Single by Kevin Jonas
- Released: November 20, 2025
- Genre: Pop
- Length: 3:02
- Label: PKJ Records; Hollywood Records;
- Songwriters: Kevin Jonas; James Abrahart; Sarah Hudson; Jason Evigan; Mark Schick;
- Producers: Jason Evigan; Mark Schick;

Kevin Jonas singles chronology
|  | "Changing" (2025) | "Little Things" (2026) |

= Changing (Kevin Jonas song) =

2025 single by Kevin Jonas

"Changing" is the debut single by American singer and musician Kevin Jonas.
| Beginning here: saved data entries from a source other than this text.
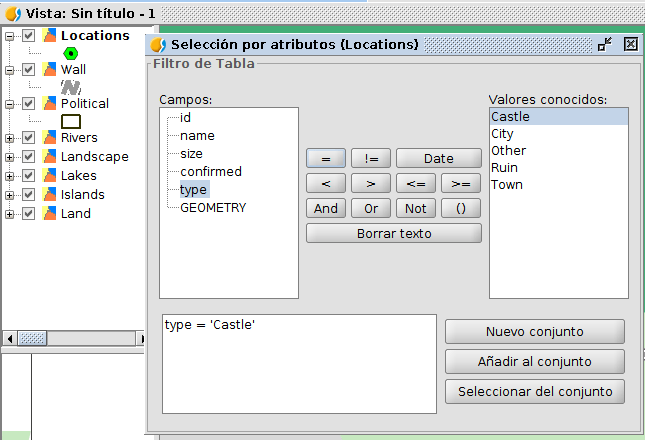Click the Lakes layer icon

tap(49, 176)
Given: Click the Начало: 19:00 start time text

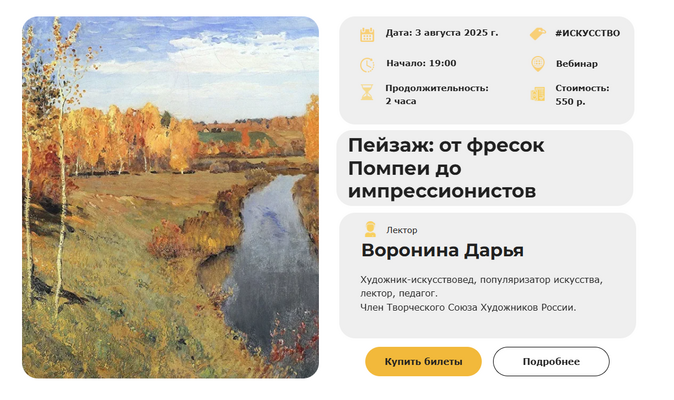Looking at the screenshot, I should pos(421,63).
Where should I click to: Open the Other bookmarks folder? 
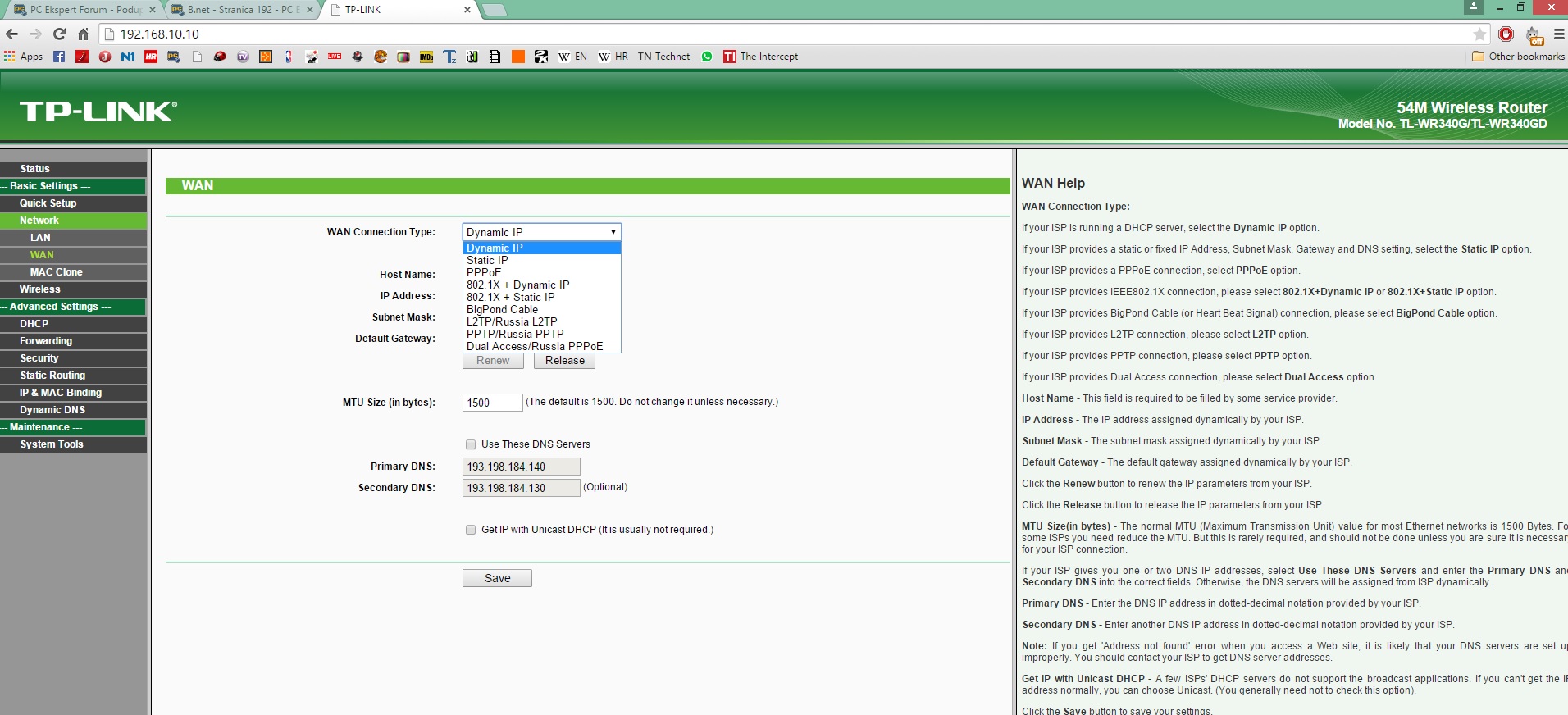(1518, 57)
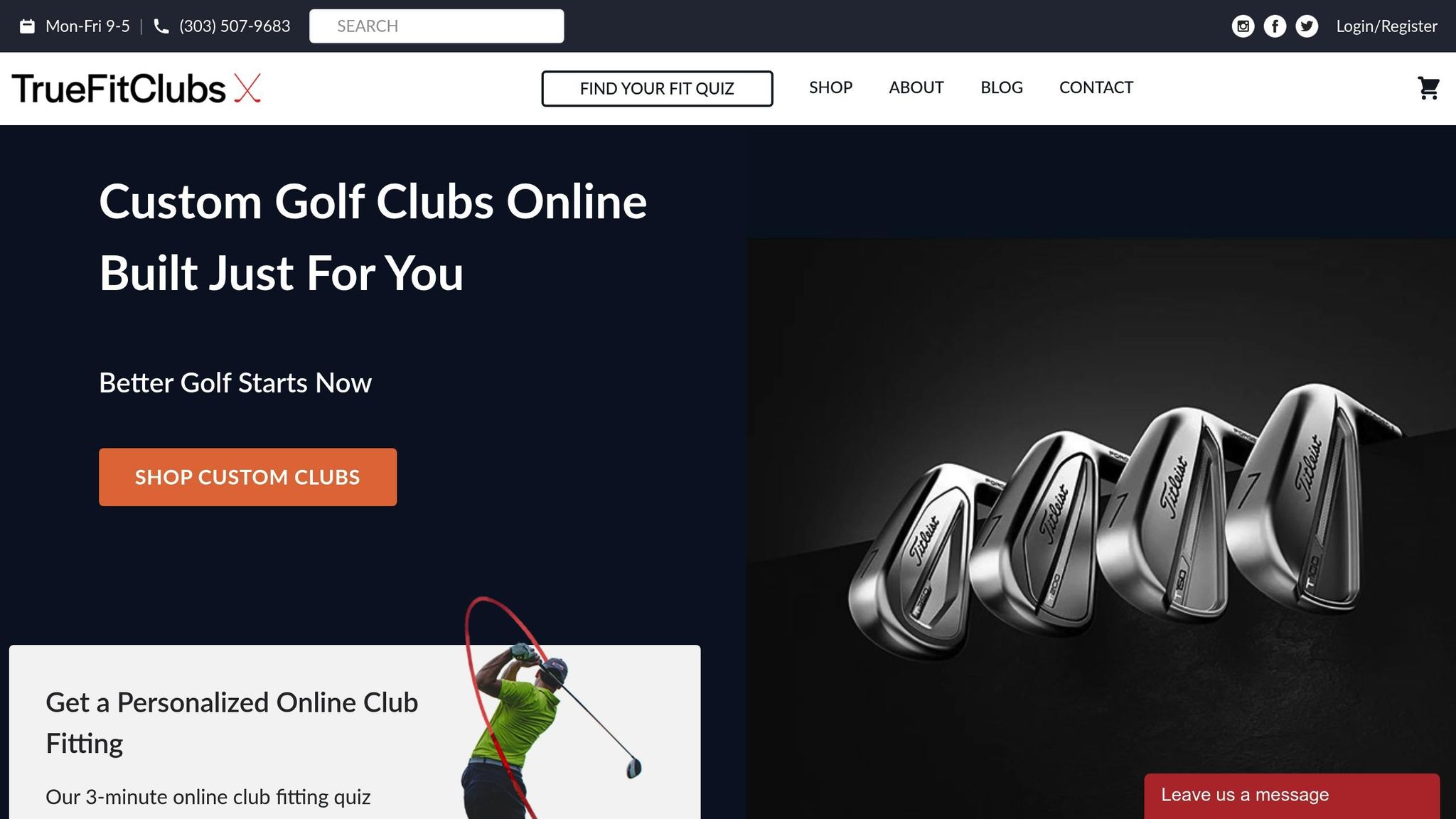Viewport: 1456px width, 819px height.
Task: Select the Get a Personalized Online Club Fitting heading
Action: pos(232,723)
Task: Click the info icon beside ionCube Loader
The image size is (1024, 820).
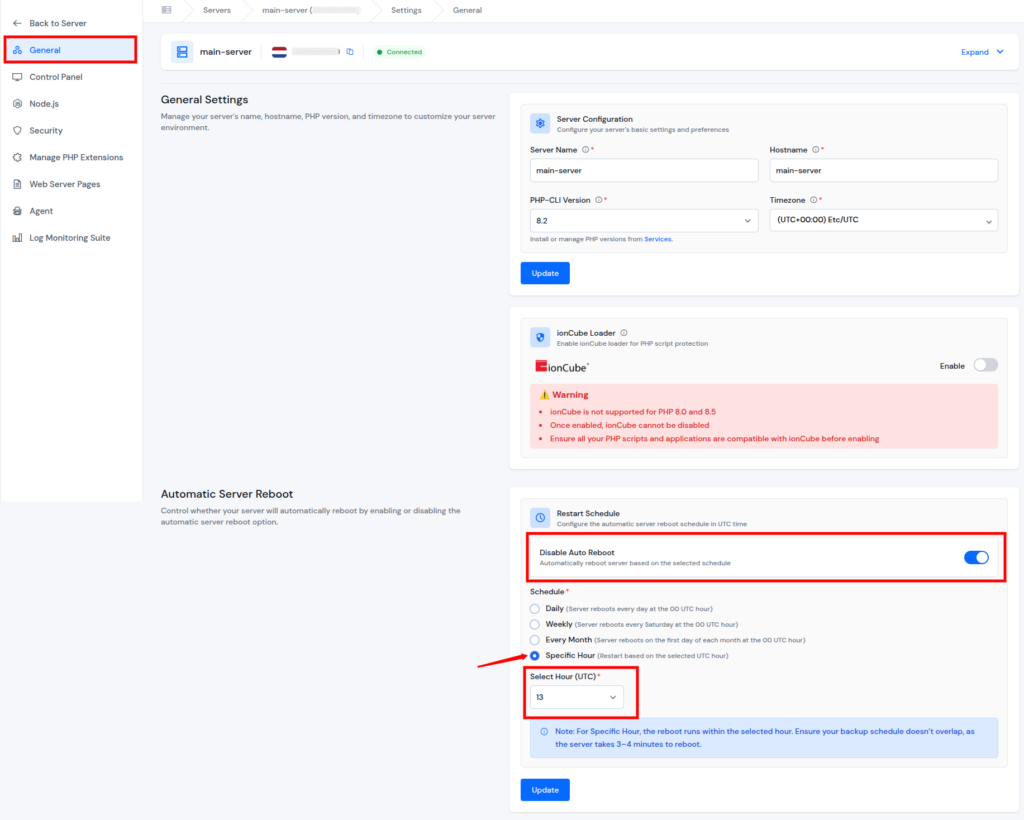Action: [x=624, y=333]
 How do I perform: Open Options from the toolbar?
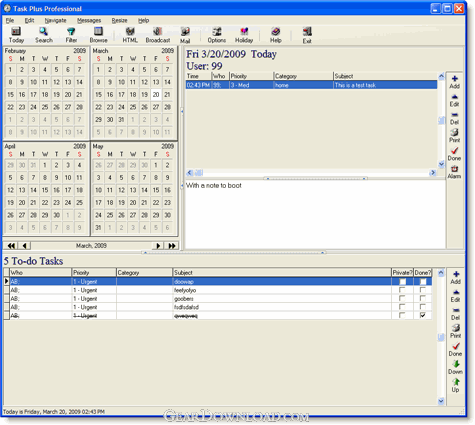217,35
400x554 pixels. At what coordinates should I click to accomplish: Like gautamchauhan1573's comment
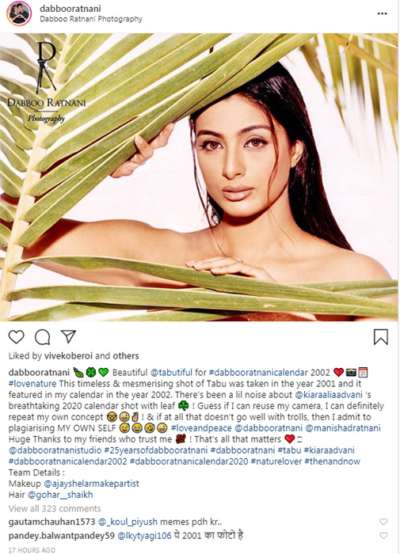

It was released by Jonas' own label, PKJ Records, on November 20, 2025. "Changing" marks Jonas' official debut as a solo artist, after years of performing exclusively with his younger brothers Joe and Nick.

==Background and release==
Jonas has opened up about how reluctant he was to sing lead vocals on Jonas Brothers records, citing self-doubt. In an interview with Zach Sang, Jonas "felt like I didn't have it in me," after watching his siblings perform every night. He says, "It's a little difficult. You've heard [Joe and Nick] sing. So, you grow up watching people just crush it and kill it every single night. And also it takes a lot. I know how much it takes to be present vocally, constantly. I don't believe I had the chops to do it."

Jonas performed the song live for the first time on August 23, 2025, in Boston, Massachusetts, during the Jonas20: Greetings from Your Hometown Tour. On October 26, 2025, during the band's Samsung TV Plus concert livestream in Orlando, Florida as part of their Jonas20 tour, Jonas announced the release date for "Changing", which was November 20, 2025.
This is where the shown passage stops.